EXCERPT START

This latest flurry of “5G” bills has little or nothing to do with that problem. Instead, under the cloak of preparing for a supposedly amazing new technology, those bills are designed to lock in monopolies. It is true that a worldwide standard for the latest generation of wireless communications, nicknamed 5G, will likely be adopted in 2020. It is also true that that standard will use very quickly wobbling frequencies of spectrum that don’t reach very far, and so the number of existing towers for cellular service will have to be expanded greatly; carriers will need facilities that are much closer together. That means many more facilities will have to be installed on streetlights, and on the side of buildings in cities. (No one is seriously suggesting that 30-90 GHz 5G frequencies will be the answer for rural America.)

All of these facilities will have to be fed by fiber wires — which is yet another argument for the need for fiber everywhere in the country.

So called “Small Cells,” have this name because the “cell” (the area covered by their transmissions) is not large — not because the facilities themselves (microwave transmitting antennas, power supplies, backup batteries and ancillary equipment) are small. In fact, there’s a bunch of equipment for conveying power, grounding that power, cables, meters, battery systems, etc. that will take a lot of space in addition to the wireless “base station” itself. As a matter of fact, a “small cell” could be very big — and very tall — indeed. It could carry three or four cabinets or other attachments on it for electronics, power, meters, and conduit and be as large as a 35 cubic foot refrigerator.

The state bills (pending or passed in AR, AZ, CO, FL, HI, IA, IL, IN, KS, MN, MO, NE, NC, NE, PA, RI, TX, VA, and WA) are broadly aimed at removing “small cells” from a city’s oversight. Ohio vacated their Senate Bill 331 as unconstitutional and California’s Governor Jerry Brown vetoed its Senate Bill 649 on 10/15/17. The bills say, for example, that no local government can “require the placement of small wireless facilities on any specific utility pole or type of pole, or require multiple small wireless facilities to be placed on a single pole.”

EXCERPT END
EXTRACTED INFORMATION START

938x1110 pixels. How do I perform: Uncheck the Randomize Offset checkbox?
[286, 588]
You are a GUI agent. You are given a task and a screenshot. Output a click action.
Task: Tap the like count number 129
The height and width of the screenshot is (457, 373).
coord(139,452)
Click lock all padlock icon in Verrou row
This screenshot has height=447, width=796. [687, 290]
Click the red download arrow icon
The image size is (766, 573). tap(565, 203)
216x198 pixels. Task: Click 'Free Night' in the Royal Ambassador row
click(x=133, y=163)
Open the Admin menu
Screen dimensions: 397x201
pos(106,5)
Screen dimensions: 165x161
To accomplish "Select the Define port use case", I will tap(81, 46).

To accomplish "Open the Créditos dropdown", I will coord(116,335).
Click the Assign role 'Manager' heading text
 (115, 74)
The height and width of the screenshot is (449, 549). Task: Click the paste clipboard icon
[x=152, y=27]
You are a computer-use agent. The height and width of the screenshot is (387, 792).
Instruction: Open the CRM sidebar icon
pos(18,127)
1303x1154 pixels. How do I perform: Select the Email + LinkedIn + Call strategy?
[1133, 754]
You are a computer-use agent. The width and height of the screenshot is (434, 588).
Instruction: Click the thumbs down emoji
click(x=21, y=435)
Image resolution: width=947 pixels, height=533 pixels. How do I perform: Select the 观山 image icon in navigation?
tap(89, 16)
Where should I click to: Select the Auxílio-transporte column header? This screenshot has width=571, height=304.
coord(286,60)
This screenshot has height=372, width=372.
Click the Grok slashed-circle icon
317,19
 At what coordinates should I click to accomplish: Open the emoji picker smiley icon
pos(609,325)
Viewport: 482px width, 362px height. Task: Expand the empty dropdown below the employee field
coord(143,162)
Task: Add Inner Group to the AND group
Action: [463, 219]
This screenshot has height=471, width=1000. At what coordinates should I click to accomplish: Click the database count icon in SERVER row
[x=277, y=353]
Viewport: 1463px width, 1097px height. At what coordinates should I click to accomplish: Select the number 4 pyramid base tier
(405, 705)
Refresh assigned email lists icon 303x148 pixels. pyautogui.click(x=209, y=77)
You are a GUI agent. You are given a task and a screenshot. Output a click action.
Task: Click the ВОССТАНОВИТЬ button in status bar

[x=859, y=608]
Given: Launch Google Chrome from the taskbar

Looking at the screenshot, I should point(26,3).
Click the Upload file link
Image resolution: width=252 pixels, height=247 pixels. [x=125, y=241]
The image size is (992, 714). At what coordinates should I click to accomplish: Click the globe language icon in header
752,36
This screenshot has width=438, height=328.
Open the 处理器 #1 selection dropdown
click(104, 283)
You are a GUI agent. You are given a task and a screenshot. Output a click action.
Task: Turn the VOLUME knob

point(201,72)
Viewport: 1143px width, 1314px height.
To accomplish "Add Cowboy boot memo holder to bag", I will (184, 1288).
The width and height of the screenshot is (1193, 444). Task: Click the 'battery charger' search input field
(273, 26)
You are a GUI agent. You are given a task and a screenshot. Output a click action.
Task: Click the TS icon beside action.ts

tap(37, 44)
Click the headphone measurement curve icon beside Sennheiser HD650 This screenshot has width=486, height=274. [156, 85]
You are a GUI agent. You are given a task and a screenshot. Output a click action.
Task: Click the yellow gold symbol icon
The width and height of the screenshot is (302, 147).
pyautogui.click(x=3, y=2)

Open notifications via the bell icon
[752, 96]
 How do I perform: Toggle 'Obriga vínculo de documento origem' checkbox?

EXTRACTED INFORMATION END

LIST OF TASKS:
1 – Based on the excerpt on 5G small cell bills, decide whether each statement agrees with it. Answer yes or no for each and quote the deciding words.
(a) Small cells get their name because the equipment itself is physically small.
(b) California's governor vetoed Senate Bill 649.
(c) The excerpt expects 30-90 GHz 5G frequencies to serve rural America.
2 – According to the excerpt on 5G small cell bills, how large can a "small cell" be?
3 – Carry the excerpt on 5G small cell bills forward, starting after its final sentence.

ANSWERS TO THIS EXERCISE:
1 –
(a) No: "not because the facilities themselves (microwave transmitting antennas, power supplies, backup batteries and ancillary equipment) are small"
(b) Yes: "California’s Governor Jerry Brown vetoed its Senate Bill 649 on 10/15/17"
(c) No: "No one is seriously suggesting that 30-90 GHz 5G frequencies will be the answer for rural America."

2 – It can be as large as a 35 cubic foot refrigerator.

3 –
That’s a huge problem for a city that wants to force carriers to cooperate in a neutral hosted location; it means that every single carrier will want its own set of poles or streetlights over which it has monopoly control. It’s also a problem for cities worried about public health and safety, interdependent systems, sidewalk and roadway crowding, aesthetics, and other problems.

The carriers want to make sure that cities can’t impose “pole taxes” for access to their rights of way. Their simple argument: We’ll reach additional customers, including in rural areas, if cities can’t charge us. But that’s just hype. Carriers reinvest their profits in capital expenses only if they’re pressured by competition or oversight to do so. In the existing stagnant, noncompetitive market, no such incentives exist. Instead, the profits will go to distant shareholders and beneficiaries of buybacks. Instead, cities should be able to set fair, reasonable, and consistent fees.

Anyway, the whole discussion is premature. Current small cell deployments are for 4G, not 5G service — remember, 5G doesn’t exist yet — and those services will not provide anything like the data capacity of a wired fiber connection. It’s true that having more cell sites (so-called “densification”) will help people in cities who are frustrated with their lousy cellphone connections, but the carriers could fix this themselves by feeding a fiber cable to every existing cell tower.

What’s really going on is that some carriers (mostly AT&T and Verizon) are aiming to ensure that single carriers can control entire “small cell” pole systems in individual cities, avoid any requirement of neutral rights-of-way infrastructure, and distract all of us by suggesting that — somehow — preempting local authority over wireless installations will lead to increased investment in genuinely high-bandwidth systems generally and, in particular, in rural areas.

That’s a pile of canards, one canard on top of the other. It’s canards all the way down. And there’s no need to fall for these, because there is no rush. 5G deployment is years away. We need to take a breath and slow the onslaught of deregulatory legislation in this area. We have time to get this right.